Your task: All that is needed is an exact repetition of the lines from the one containing "Image resolution: width=751" through the final line of the material, without pictures.

Entries provided:

*-*-*

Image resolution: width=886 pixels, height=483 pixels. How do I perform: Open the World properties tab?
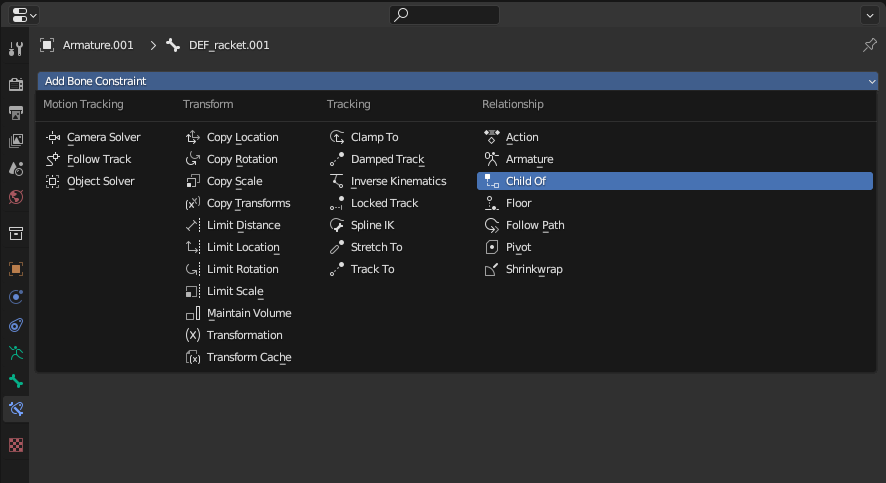click(x=15, y=197)
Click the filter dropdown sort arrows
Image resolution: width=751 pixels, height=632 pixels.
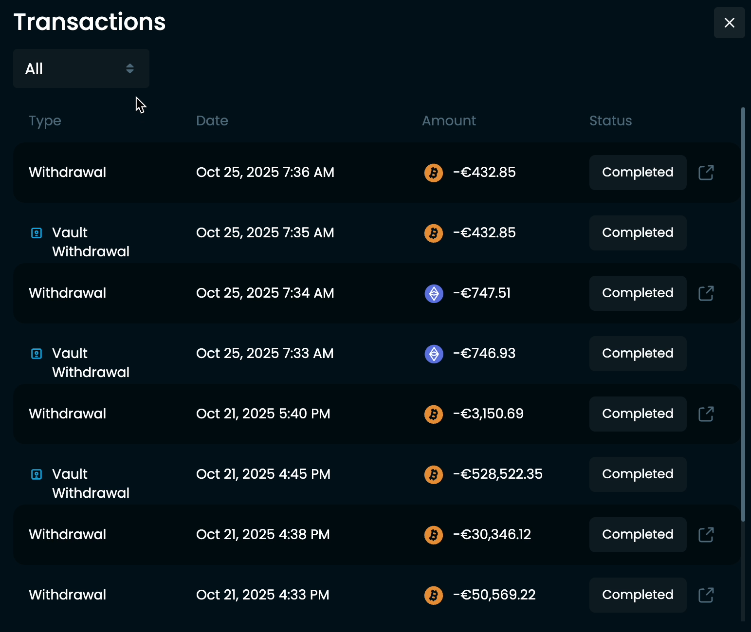pos(130,68)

*-*-*

Result of this exercise:
Image resolution: width=751 pixels, height=632 pixels.
pos(130,68)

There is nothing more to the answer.